Stres sözcüğünü ilk kez fizikçi Robert Hooke 17. yüzyılda kullanmıştır. Thomas Young isimli başka bir fizikçi de bir yüz yıl sonra formül üzerinde bunu göstermiştir; stres, maddenin kendi içinde bulunan güç yada dirençtir, madde kendi üzerine uygulanan dış güce kendi direnci oranında bir tepki gösterir. Eğer dış güç maddenin direncinden büyükse denge bozulur ve madde niceliksel bir değişime uğrar.

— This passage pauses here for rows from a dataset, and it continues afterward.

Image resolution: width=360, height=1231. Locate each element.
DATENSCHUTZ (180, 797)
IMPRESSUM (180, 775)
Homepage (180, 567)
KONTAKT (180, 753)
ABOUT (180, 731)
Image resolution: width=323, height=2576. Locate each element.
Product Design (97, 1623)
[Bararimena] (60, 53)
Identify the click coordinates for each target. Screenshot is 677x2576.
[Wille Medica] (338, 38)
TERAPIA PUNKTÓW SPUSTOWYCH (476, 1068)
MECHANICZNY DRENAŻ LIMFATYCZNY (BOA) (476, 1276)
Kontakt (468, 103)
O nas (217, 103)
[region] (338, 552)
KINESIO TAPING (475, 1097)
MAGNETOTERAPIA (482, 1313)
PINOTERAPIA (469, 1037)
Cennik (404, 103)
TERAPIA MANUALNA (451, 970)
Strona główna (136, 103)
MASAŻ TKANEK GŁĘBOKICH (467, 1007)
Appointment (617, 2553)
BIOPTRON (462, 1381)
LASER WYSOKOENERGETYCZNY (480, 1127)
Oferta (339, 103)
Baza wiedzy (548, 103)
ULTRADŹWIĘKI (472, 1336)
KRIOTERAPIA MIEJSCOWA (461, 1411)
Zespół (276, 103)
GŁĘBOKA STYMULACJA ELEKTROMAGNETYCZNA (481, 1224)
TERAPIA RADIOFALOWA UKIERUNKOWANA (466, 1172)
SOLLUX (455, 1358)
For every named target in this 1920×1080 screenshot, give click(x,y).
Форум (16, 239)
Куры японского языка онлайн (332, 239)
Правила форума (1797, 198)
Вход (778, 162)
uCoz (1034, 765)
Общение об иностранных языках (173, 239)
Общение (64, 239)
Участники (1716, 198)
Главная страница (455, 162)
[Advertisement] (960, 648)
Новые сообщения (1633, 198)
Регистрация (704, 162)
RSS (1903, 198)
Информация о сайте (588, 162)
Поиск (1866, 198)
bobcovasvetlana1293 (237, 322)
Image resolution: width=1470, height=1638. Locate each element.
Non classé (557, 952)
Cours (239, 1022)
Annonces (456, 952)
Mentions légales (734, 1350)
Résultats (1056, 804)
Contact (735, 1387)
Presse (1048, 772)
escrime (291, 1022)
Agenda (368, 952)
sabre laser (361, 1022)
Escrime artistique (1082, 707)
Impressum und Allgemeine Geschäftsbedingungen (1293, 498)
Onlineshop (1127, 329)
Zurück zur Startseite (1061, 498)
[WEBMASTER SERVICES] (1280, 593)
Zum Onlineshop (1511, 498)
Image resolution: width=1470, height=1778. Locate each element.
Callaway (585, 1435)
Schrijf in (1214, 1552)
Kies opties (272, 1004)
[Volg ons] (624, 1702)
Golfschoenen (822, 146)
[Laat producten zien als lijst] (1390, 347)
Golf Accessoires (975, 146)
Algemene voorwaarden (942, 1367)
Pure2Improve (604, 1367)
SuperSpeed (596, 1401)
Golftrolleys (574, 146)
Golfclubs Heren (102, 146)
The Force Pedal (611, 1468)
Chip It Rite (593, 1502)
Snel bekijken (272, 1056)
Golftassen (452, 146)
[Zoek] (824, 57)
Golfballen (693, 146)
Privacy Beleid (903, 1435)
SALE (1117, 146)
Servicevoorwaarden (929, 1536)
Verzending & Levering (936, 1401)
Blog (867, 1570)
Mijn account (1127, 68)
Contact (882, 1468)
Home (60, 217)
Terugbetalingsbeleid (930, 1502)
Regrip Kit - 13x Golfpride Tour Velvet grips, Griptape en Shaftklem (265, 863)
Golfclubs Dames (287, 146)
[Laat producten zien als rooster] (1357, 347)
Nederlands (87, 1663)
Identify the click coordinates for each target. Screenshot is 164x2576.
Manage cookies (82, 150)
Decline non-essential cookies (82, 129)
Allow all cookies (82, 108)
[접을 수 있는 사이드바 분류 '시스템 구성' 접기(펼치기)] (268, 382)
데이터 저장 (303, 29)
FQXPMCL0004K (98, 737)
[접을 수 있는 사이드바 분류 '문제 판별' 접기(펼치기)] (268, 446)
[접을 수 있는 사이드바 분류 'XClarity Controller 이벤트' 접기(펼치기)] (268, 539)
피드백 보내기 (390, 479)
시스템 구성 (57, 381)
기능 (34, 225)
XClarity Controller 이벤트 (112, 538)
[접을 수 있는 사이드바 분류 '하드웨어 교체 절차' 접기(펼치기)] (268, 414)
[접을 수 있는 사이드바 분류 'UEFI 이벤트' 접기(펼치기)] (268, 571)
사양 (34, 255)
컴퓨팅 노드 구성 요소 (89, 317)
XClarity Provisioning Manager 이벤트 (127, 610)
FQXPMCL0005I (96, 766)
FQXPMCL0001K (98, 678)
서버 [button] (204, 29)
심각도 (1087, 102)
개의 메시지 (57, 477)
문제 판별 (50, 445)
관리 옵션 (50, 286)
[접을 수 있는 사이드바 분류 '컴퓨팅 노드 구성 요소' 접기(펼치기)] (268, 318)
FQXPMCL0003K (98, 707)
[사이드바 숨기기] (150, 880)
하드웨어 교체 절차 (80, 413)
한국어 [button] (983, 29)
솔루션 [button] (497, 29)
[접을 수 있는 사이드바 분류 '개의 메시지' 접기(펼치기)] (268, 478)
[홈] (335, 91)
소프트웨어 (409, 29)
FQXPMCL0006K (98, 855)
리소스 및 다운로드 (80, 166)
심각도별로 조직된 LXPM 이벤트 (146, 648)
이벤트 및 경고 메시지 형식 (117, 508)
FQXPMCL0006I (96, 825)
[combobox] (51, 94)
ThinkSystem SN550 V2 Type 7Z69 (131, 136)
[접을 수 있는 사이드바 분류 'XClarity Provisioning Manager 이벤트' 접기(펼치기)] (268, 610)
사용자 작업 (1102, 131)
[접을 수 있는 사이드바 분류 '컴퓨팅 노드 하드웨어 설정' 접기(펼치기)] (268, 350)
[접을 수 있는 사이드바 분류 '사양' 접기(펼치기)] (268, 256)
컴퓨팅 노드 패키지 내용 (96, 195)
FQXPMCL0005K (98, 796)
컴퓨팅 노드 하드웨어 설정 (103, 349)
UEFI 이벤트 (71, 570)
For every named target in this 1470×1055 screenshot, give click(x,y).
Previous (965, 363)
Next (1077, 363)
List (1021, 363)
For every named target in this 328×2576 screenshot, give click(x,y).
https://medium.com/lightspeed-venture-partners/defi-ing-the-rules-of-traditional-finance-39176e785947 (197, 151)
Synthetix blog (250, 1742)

Stres bir sözcük olarak günlük konuşma dilimize yerleşmiştir, doğru yanlış herkes tarafından da kullanılmaktadır, bir borsa oyuncusu için stres borsadaki dalgalanmalar, futbol kulübü yöneticisi için gidecekleri deplasman, öğrenci için sınav gibi. Stres Bir gerginlik hali yada tehdit oluşturan ve değişme yada uyum gerektiren herhangi bir çevresel istek yada beklentilerdir. Uyum ise ister başarılı ister başarısız olsun çevreden gelen istek ve beklentiler ile kendi isteklerimiz arasında denge kurma, gereksinimlerimizin gerçek koşullara göre ayarlama ve işçinde bulunduğumuz durumun sınırları çerçevesinde elimizden geldiğince başa çıkma çabasıdır.
Karşılaştığımız büyük ya da küçük streslere nasıl uyum gösterdiğimiz sağlığımız ve yaşamımızın kalitesi açısından önemlidir. Stres hem psikolojik hem de fiziksel hastalıklarımızın oluşumunda katkıda bulunur. Birçok hekim ülserden kansere kadar tüm hastalıklarda psikolojik öğenin varlığına inanırlar. Stresin insan yaşamındaki etkileri ile sağlık psikolojisi ilgilenir. Sağlık Psikolojisi; Psikolojinin fiziksel sağlık ve hastalık ile psikolojik etkenler arasındaki ilişkiyi inceleyen alt bir dalıdır.

Streste ne olur?

Stresin ne olduğunu anlayabilmek için bir dizi kavramı göz önünde tutmalıyız. denge, gerilim, rahatsızlık(distress),uyum süreci, incinebilirlik (vulnerability),direnç ve sağlamlıktır. Birey de fizikteki maddenin ataleti kanunda olduğu gibi en rahat konumda yani dengede bulunmadır.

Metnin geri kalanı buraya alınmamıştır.